That sounds correct to me. There is also the missing rcu_dereference.
Which is less important but it would make clear that access_rcu_string
does the dereference outside of the rcu critical section.
Eric
^ permalink raw reply [flat|nested] 25+ messages in thread
* Re: [PATCH] [3/11] SYSCTL: Add proc_rcu_string to manage sysctls using rcu strings
2009-12-22 3:00 ` Eric W. Biederman
@ 2009-12-22 7:44 ` Paul E. McKenney
0 siblings, 0 replies; 25+ messages in thread
From: Paul E. McKenney @ 2009-12-22 7:44 UTC (permalink / raw)
To: Eric W. Biederman; +Cc: Andi Kleen, linux-kernel
On Mon, Dec 21, 2009 at 07:00:44PM -0800, Eric W. Biederman wrote:
> "Paul E. McKenney" <paulmck@linux.vnet.ibm.com> writes:
>
> > On Mon, Dec 21, 2009 at 02:20:24AM +0100, Andi Kleen wrote:
> >>
> >> Add a helper to use the new rcu strings for managing access
> >> to text sysctls. Conversions will be in follow-on patches.
> >>
> >> An alternative would be to use seqlocks here, but RCU seemed
> >> cleaner.
> >>
> >> Signed-off-by: Andi Kleen <ak@linux.intel.com>
> >
> > Using the below as an example of my concern about access_rcu_string(), FYI.
> >
> >> ---
> >> include/linux/sysctl.h | 2 +
> >> kernel/sysctl.c | 66 +++++++++++++++++++++++++++++++++++++++++++++++++
> >> kernel/sysctl_check.c | 1
> >> 3 files changed, 69 insertions(+)
> >>
> >> Index: linux-2.6.33-rc1-ak/include/linux/sysctl.h
> >> ===================================================================
> >> --- linux-2.6.33-rc1-ak.orig/include/linux/sysctl.h
> >> +++ linux-2.6.33-rc1-ak/include/linux/sysctl.h
> >> @@ -969,6 +969,8 @@ typedef int proc_handler (struct ctl_tab
> >>
> >> extern int proc_dostring(struct ctl_table *, int,
> >> void __user *, size_t *, loff_t *);
> >> +extern int proc_rcu_string(struct ctl_table *, int,
> >> + void __user *, size_t *, loff_t *);
> >> extern int proc_dointvec(struct ctl_table *, int,
> >> void __user *, size_t *, loff_t *);
> >> extern int proc_dointvec_minmax(struct ctl_table *, int,
> >> Index: linux-2.6.33-rc1-ak/kernel/sysctl.c
> >> ===================================================================
> >> --- linux-2.6.33-rc1-ak.orig/kernel/sysctl.c
> >> +++ linux-2.6.33-rc1-ak/kernel/sysctl.c
> >> @@ -50,6 +50,7 @@
> >> #include <linux/ftrace.h>
> >> #include <linux/slow-work.h>
> >> #include <linux/perf_event.h>
> >> +#include <linux/rcustring.h>
> >>
> >> #include <asm/uaccess.h>
> >> #include <asm/processor.h>
> >> @@ -2016,6 +2017,60 @@ static int _proc_do_string(void* data, i
> >> }
> >>
> >> /**
> >> + * proc_rcu_string - sysctl string with rcu protection
> >> + * @table: the sysctl table
> >> + * @write: %TRUE if this is a write to the sysctl file
> >> + * @buffer: the user buffer
> >> + * @lenp: the size of the user buffer
> >> + * @ppos: file position
> >> + *
> >> + * Handle a string sysctl similar to proc_dostring.
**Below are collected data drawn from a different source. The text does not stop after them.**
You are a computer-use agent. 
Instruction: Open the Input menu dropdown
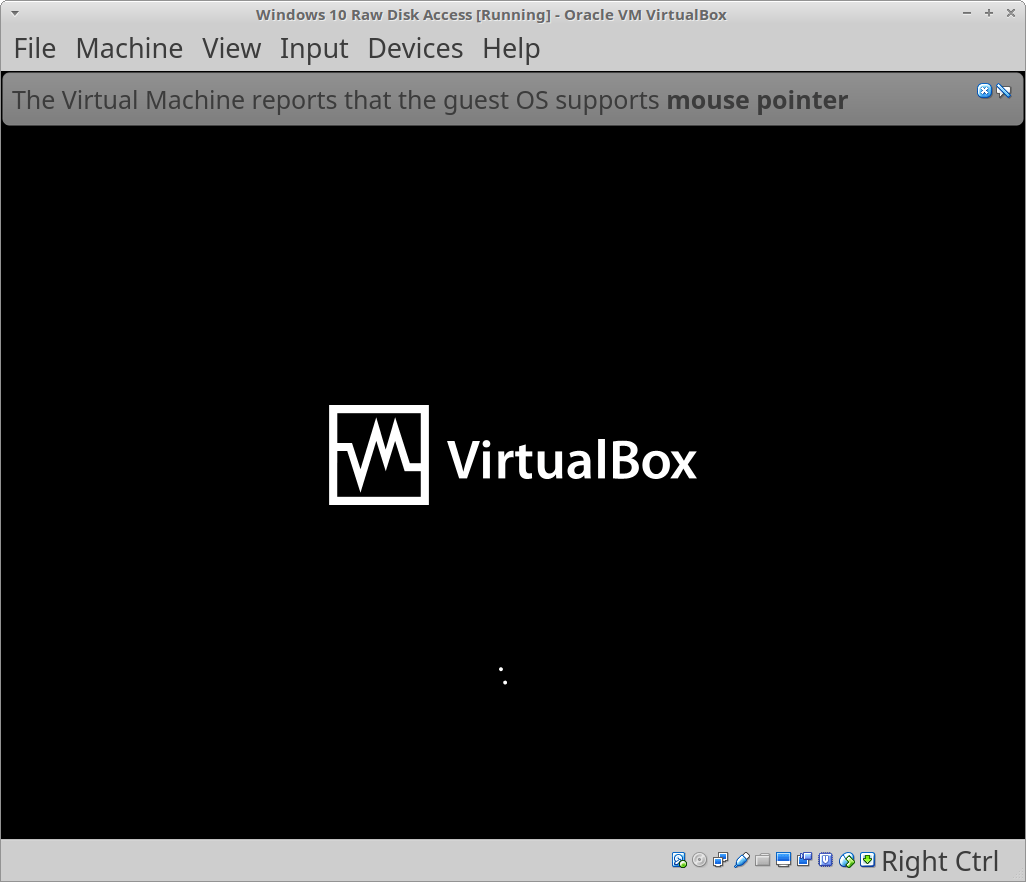coord(313,48)

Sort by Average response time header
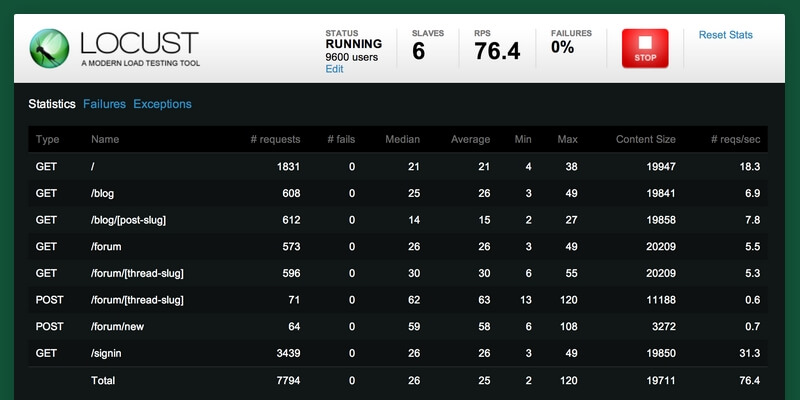pos(470,140)
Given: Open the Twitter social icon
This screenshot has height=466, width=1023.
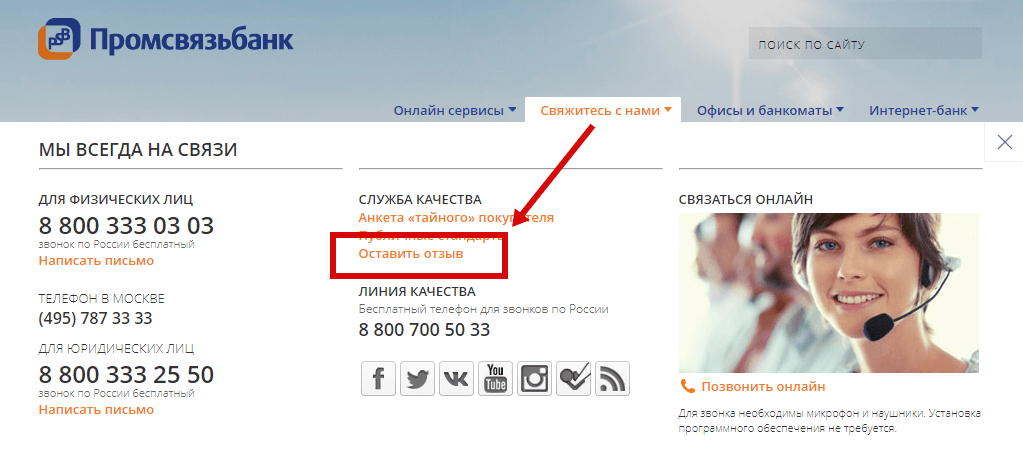Looking at the screenshot, I should click(x=418, y=379).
> >> + * The main difference is that the data pointer in the table
> >> + * points to a pointer to a string. The string should be initially
> >> + * pointing to a statically allocated (as a C object, not on the heap)
> >> + * default. When it is replaced old uses will be protected by
> >> + * RCU. The reader should use rcu_read_lock()/unlock() or
> >> + * access_rcu_string().
> >> + */
> >> +int proc_rcu_string(struct ctl_table *table, int write,
> >> + void __user *buffer, size_t *lenp, loff_t *ppos)
> >> +{
> >> + int ret;
> >> +
> >> + if (write) {
> >> + /* protect writers against each other */
> >> + static DEFINE_MUTEX(rcu_string_mutex);
> >> + char *old;
> >> + char *new;
> >> +
> >> + new = alloc_rcu_string(table->maxlen, GFP_KERNEL);
> >> + if (!new)
> >> + return -ENOMEM;
> >> + mutex_lock(&rcu_string_mutex);
> >> + old = *(char **)(table->data);
> >> + strcpy(new, old);
> >> + ret = _proc_do_string(new, table->maxlen, write, buffer, lenp, ppos);
> >> + rcu_assign_pointer(*(char **)(table->data), new);
> >> + /*
> >> + * For the first initialization allow constant strings.
> >> + */
> >> + if (!kernel_address((unsigned long)old))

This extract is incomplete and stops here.